What to work on: Take nothing but the lines from the one with "Click the wallet account avatar icon" through the one with "You are a computer-use" in the entries below, both ends kept, and return them exactly with pictures left out.

(Stored records)
● ● ● ● ● ● ●

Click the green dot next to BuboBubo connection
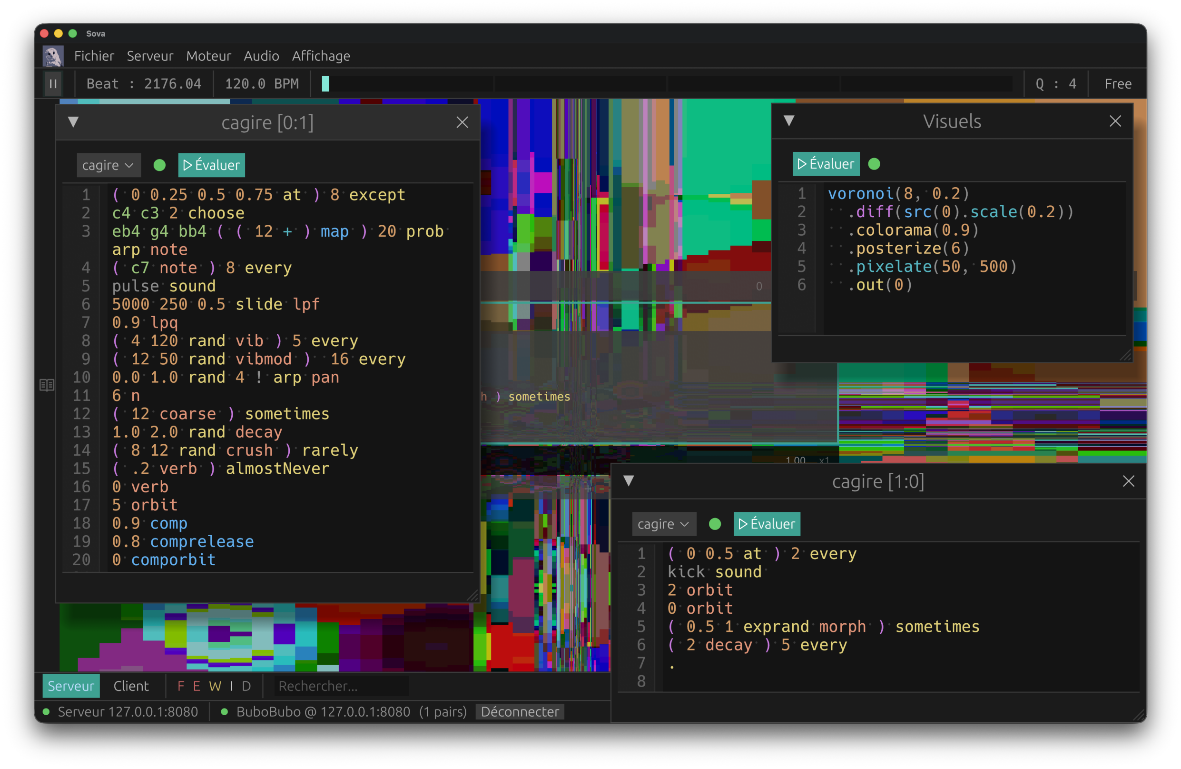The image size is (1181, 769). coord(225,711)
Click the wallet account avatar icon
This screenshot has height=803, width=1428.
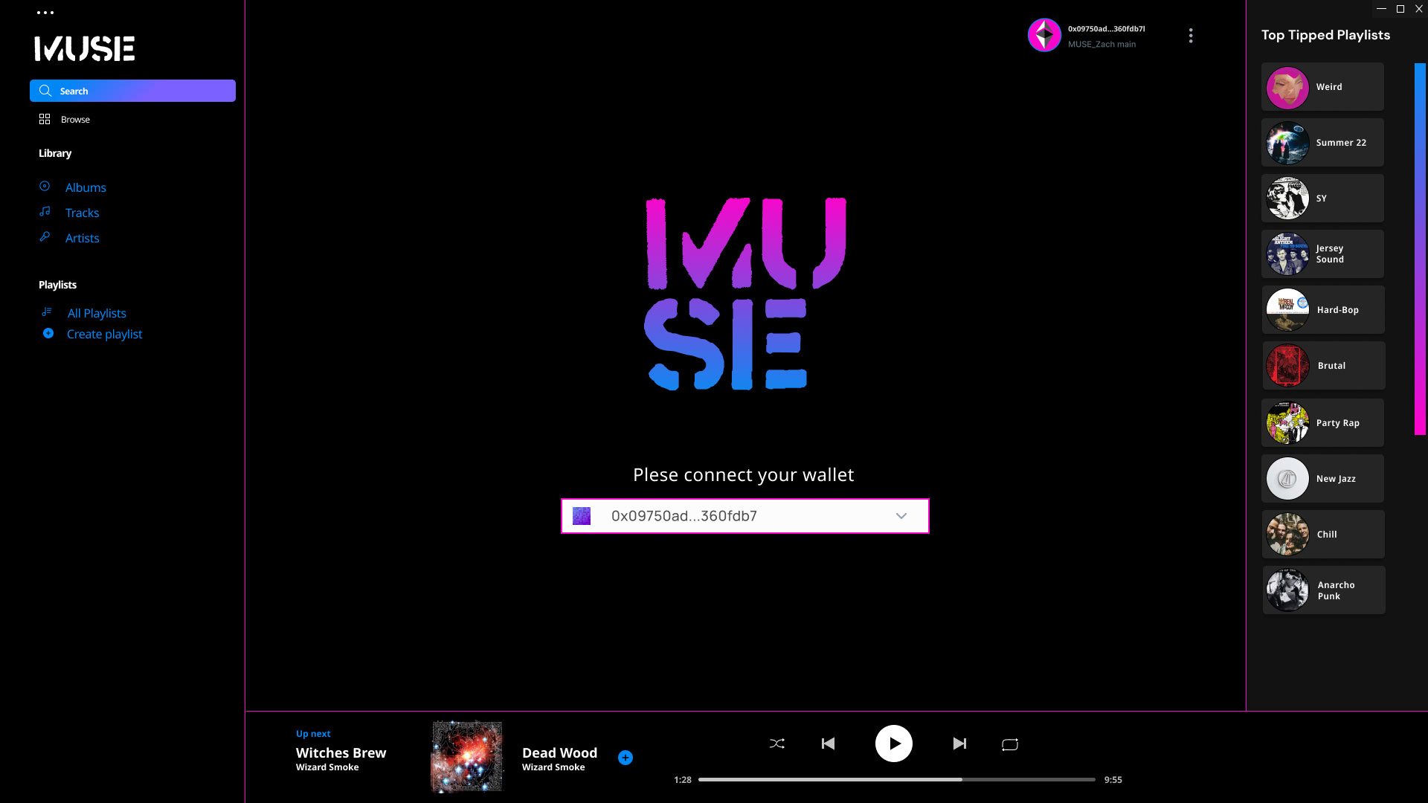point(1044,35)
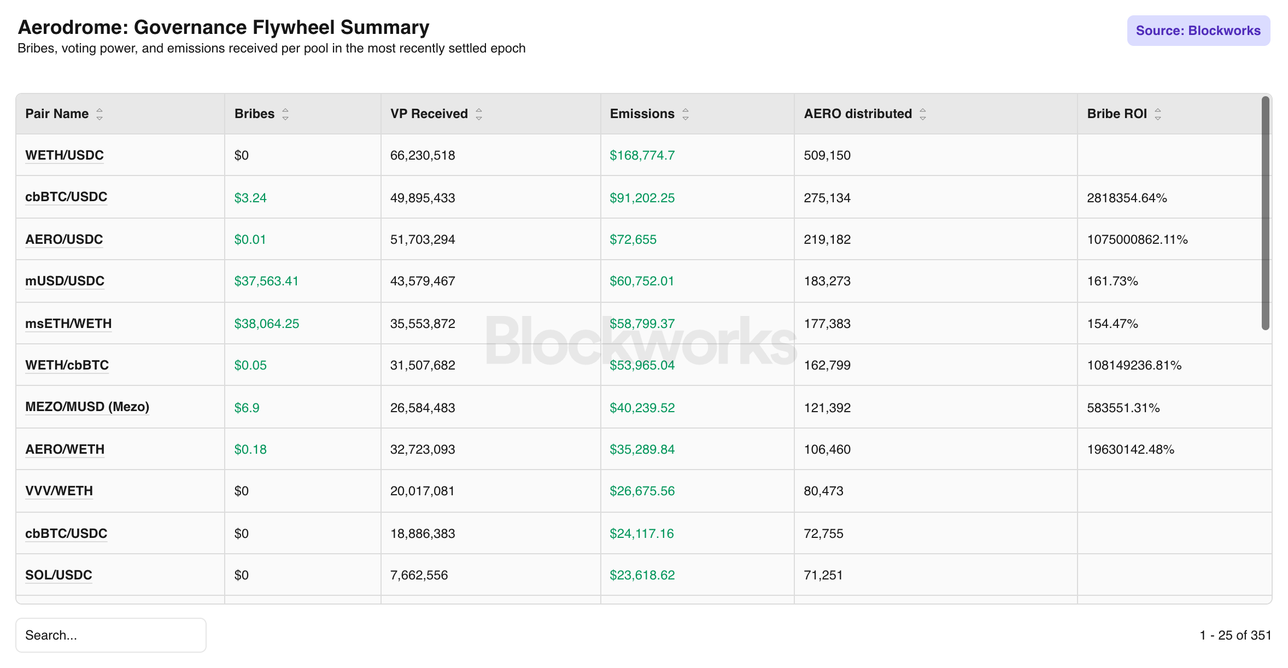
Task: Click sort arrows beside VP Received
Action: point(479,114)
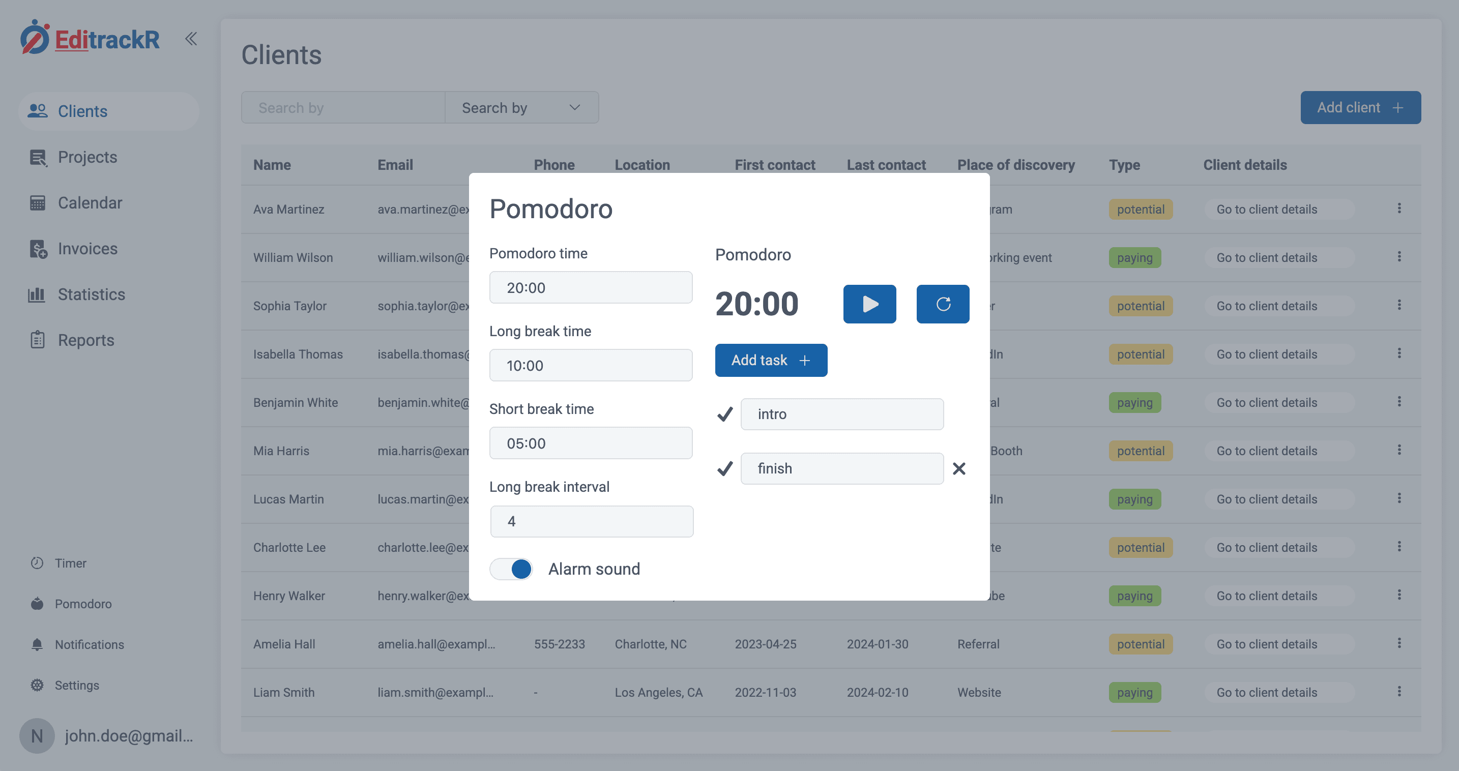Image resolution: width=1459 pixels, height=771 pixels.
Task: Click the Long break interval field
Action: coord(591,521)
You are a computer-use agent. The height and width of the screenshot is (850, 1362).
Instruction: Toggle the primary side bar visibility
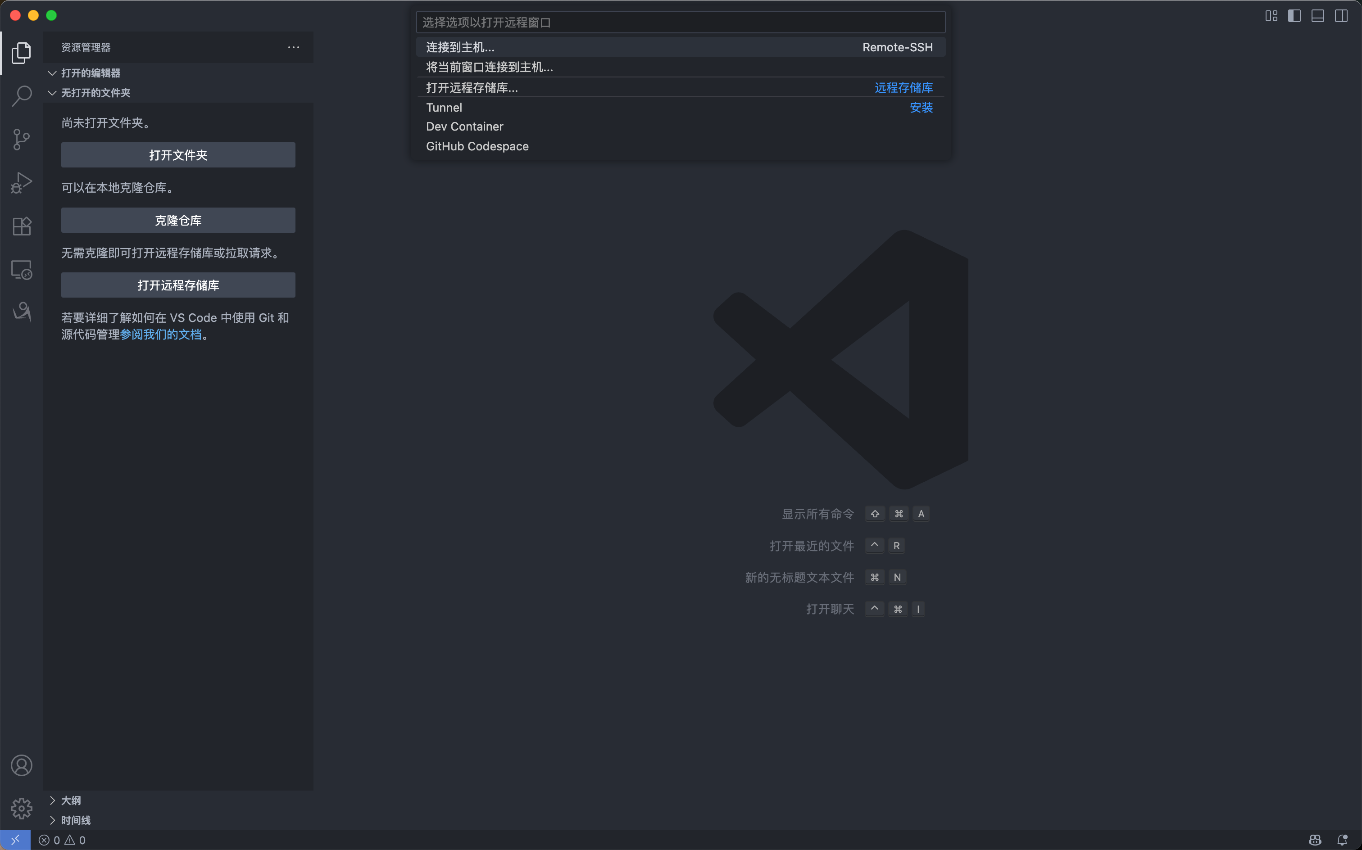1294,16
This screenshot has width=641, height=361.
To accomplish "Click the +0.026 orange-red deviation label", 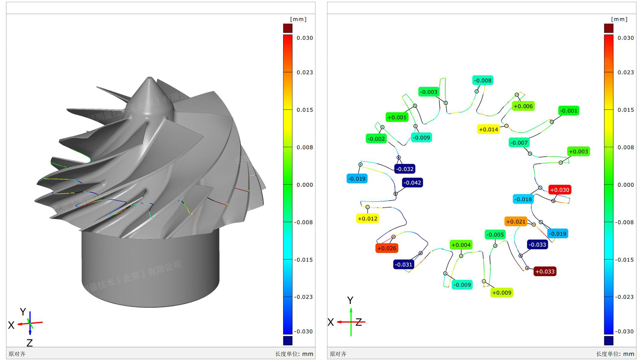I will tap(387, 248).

● ● ● ● ● ● ●

Answer space:
Click the wallet account avatar icon
This screenshot has height=803, width=1428.
point(1044,35)
Task: Click sort arrows beside VP Received
Action: point(479,114)
Image resolution: width=1459 pixels, height=771 pixels.
Task: Click the Long break interval field
Action: coord(591,521)
You are a computer-use agent. The height and width of the screenshot is (850, 1362).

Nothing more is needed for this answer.